KYOK
- Conroe, Texas; United States;
- Broadcast area: Greater Houston
- Frequency: 1140 kHz
- Branding: KYOK Radio

Programming
- Language: English
- Format: Urban contemporary gospel
- Affiliations: Premiere Networks

Ownership
- Owner: Salt of the Earth Broadcasting
- Sister stations: KANI, KEES, KGLD, KWWJ, KZZB

History
- First air date: June 1, 1984
- Former call signs: KMUV (1984–1988); KPHD (1988–1989); KSSQ (1989–1996); KCHC (1996–1999);

Technical information
- Licensing authority: FCC
- Facility ID: 40484
- Class: D
- Power: 5,000 watts (days only)
- Transmitter coordinates: 30°20′40″N 95°27′32″W﻿ / ﻿30.34444°N 95.45889°W
- Repeater: 95.9 K240FC (Huntsville)

Links
- Public license information: Public file; LMS;
- Webcast: Listen live
- Website: kyokradio.org

= KYOK =

KYOK (1140 AM) is a commercial radio station licensed to Conroe, Texas, United States, and serving Greater Houston during the daytime hours only. Owned by Salt of the Earth Broadcasting, it airs an urban contemporary gospel format, with a transmitter sited off of Bryant Road in Conroe.

==1140 history==
The station signed on the air June 1, 1984, as KMUV. The station has always had a highly eastward directional signal that operates during daylight hours only. The directional signal is a result of protection that KYOK must afford the adjacent operating facility 1150 KZNE College Station, which signed on as WTAW in 1922.

KYOK had a construction permit (CP) granted by the Federal Communications Commission (FCC) to move its transmission facilities from Conroe to Katy in an effort to cover more of the Houston Metropolitan area, and introduce night time service to the 1140 facility for the first time. KYOK would have dropped from its current licensed power of 5,000 watts to 800 watts daytime. Initial authorization for KYOK night power was to be 9 watts. The CP was not built out and expired, effectively leaving KYOK in Conroe. A translator for KYOK was purchased by Salt of the Earth at 92.3 FM, licensed as K222CX in Spring, Texas. The city of license was later changed to Houston.

==KYOK history==
From 1954 to 1999, the KYOK calls were located at 1590.

What was KATL at the time, was sold in 1954 to two Louisiana businessmen, Jules Paglin and Stanley Ray, for their "OK" group of stations targeted at African American listeners.
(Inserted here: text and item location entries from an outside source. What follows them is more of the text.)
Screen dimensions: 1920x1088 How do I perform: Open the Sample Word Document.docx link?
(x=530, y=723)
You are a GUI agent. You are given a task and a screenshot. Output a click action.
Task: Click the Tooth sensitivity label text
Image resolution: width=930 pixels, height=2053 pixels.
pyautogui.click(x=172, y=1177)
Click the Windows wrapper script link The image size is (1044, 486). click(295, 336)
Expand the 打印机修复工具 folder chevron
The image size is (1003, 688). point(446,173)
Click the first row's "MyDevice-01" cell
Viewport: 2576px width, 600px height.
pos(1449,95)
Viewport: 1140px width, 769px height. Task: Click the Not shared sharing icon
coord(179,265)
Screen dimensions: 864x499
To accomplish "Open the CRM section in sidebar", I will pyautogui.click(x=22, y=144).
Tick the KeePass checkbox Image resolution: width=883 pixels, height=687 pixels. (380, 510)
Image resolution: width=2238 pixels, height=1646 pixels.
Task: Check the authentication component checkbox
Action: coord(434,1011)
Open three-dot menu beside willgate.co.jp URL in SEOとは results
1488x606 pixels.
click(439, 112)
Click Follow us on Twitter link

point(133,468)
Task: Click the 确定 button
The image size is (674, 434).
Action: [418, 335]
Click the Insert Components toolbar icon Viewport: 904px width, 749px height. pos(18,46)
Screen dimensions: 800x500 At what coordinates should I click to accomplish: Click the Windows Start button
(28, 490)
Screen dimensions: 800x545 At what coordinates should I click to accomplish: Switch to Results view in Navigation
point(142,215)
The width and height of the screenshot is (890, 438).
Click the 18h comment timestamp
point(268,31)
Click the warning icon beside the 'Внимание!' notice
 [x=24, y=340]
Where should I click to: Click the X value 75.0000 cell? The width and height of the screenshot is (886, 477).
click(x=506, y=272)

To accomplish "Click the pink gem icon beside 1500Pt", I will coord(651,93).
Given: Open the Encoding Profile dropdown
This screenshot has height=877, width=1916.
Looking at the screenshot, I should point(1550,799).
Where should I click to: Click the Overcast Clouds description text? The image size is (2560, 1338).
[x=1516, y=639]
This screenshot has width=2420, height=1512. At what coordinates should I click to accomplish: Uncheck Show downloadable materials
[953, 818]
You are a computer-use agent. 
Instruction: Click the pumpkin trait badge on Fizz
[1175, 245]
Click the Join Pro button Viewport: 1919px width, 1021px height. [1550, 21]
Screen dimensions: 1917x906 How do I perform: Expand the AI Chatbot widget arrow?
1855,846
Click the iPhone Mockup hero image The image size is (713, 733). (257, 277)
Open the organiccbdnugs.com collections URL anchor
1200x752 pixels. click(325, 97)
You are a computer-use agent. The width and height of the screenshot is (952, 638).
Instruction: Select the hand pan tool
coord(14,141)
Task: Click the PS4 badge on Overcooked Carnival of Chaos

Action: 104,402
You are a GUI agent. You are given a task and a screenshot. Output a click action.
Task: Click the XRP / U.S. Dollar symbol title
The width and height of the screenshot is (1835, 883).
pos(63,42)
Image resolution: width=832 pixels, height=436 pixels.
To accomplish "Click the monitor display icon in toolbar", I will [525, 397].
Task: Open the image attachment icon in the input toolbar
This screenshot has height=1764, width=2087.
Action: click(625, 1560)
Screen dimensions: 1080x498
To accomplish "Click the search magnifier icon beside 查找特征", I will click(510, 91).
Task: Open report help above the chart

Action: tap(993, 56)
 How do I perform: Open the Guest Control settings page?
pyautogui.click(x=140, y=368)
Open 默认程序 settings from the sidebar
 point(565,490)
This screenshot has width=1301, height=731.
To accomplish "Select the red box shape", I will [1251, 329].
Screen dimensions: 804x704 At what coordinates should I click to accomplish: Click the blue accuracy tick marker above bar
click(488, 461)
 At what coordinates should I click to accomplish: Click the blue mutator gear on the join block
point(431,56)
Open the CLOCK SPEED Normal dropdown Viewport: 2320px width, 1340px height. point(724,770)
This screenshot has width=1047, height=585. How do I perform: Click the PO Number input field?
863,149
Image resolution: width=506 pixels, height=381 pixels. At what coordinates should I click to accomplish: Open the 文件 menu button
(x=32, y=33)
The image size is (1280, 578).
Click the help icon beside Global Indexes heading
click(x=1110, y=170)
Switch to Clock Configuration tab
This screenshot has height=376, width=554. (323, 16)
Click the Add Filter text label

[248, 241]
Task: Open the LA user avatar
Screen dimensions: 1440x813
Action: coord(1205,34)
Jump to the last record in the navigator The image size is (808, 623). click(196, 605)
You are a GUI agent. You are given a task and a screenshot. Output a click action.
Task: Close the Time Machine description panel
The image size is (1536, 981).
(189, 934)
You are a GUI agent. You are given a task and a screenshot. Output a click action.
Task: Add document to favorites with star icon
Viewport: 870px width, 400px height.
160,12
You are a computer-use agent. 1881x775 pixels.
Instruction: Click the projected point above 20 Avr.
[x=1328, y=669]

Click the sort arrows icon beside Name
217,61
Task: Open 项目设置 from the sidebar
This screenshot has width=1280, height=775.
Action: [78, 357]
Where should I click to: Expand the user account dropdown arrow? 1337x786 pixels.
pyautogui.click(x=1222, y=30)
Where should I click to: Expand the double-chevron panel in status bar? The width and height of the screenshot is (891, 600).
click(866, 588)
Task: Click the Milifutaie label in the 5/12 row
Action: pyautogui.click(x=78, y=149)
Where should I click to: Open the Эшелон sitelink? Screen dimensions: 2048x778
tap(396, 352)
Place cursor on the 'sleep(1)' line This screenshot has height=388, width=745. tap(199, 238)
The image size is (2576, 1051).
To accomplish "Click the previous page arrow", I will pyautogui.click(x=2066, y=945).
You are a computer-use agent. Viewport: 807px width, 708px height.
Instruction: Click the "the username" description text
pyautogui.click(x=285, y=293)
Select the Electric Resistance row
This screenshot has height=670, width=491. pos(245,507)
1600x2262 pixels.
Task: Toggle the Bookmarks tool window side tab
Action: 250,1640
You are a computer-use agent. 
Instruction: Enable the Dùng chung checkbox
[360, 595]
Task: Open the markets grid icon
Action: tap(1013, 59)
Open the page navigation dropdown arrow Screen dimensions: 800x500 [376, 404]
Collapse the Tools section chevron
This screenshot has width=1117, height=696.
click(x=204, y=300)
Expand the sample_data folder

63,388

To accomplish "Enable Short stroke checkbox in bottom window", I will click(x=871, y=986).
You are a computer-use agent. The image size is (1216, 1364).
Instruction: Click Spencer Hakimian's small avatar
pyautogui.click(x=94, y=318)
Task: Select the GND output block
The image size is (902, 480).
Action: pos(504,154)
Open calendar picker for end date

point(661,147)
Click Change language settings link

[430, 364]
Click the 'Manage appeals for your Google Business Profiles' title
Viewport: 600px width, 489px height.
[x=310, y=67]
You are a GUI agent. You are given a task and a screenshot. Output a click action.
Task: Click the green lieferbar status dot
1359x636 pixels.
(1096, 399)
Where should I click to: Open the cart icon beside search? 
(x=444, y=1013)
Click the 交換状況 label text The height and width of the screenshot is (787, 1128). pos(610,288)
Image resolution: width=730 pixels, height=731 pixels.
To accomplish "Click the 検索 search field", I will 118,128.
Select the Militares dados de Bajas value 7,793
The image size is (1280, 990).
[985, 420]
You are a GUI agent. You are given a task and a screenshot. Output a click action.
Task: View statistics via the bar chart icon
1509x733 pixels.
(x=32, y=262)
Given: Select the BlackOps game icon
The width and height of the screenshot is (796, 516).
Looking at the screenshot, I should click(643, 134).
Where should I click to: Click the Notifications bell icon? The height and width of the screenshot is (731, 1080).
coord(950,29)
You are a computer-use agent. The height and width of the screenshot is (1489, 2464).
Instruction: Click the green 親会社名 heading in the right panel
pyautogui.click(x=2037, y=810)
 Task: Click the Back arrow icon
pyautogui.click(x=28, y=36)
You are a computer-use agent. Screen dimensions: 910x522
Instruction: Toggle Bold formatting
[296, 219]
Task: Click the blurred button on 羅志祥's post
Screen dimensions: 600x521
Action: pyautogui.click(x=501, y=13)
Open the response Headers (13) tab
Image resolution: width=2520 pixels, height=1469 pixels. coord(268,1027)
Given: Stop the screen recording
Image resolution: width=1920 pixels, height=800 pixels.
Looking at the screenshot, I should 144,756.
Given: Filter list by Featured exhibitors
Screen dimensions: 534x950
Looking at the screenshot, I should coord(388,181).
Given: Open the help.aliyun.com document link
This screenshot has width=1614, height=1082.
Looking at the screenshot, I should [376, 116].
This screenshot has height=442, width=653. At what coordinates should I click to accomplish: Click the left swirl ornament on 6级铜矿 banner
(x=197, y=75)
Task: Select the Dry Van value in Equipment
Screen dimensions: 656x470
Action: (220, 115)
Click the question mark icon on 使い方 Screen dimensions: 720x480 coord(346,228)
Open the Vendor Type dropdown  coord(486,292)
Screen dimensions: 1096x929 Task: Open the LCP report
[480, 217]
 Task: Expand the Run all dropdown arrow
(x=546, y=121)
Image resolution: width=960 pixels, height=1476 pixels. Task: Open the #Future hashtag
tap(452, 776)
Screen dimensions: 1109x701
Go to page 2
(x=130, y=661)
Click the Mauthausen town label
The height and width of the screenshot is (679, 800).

The call sign was changed to KYOK, to reflect the new ownership and alliance. This also brought an end to 1590's relationship with the Liberty Broadcasting System. The urban contemporary gospel format featured on KYOK lasted on and off for over four decades. KYOK also aired an interspersed Urban Contemporary (or Soul) format within the same time frame.

While still at 1590, from 1988 to 1992, KYOK was known as "The New YO! 1590 Raps" playing a hip hop music urban format.

From the Fall of 1992 to the Fall of 1994, KYOK aired an Urban Adult Contemporary format as "AM 1590 The New KHYS, playing the Hits & Dusties", and was simulcast along with KJOJ-FM and KHYS.

From Fall of 1994 to 1996, KYOK played Urban Oldies as "AM 1590 Solid Gold Soul".

In late 1996, KYOK returned to Urban Gospel as "Gospel 1590 KYOK". This lasted until 1999, when the owners sold the 1590 facility to The Walt Disney Company/ABC Radio and switched it to the national network of Radio Disney children's programming. It got new call letters KMIC in July 9, 1999, representing Mickey Mouse. The KYOK call sign and its Gospel format were moved to this facility, in August 1999, owned by Faith Broadcasting, Inc.

Alvin "Brother Al" McCottry was KYOK's first general manager. Alan H. Lee served as the station's first program director and host of a midday talk show, also serving as its first program director. Both "Brother Al" and Alan Lee are often credited as major pioneers of the urban contemporary gospel radio sound. Disc jockeys included: Michael Mosley (mornings), Ed Grice (music director and afternoons), Seneca Gilbert (promotions director and middays), Jeffrey L. Boney a.k.a. "JBoney" (on-air personality and teen talk show host), Corliss A. Rabb (weekends), Adrienne Rowe (weekends), Barry "T" Thomas (Friday Night Praise party), Nzinga Rideaux, Anthony Valery, Eric Taylor and Gene Moore, Jr. Stacy Macardell was the first sales manager with Sheronda Harrell also in sales.

Former logo

The station was bought by Marin Broadcasting in 1992 for $175,000. In the 2010s, it was acquired by Salt of the Earth Broadcasting, which also owns KZZB, KWWJ, and KANI in the Houston market. KYOK has more than two decades as a community based Gospel station.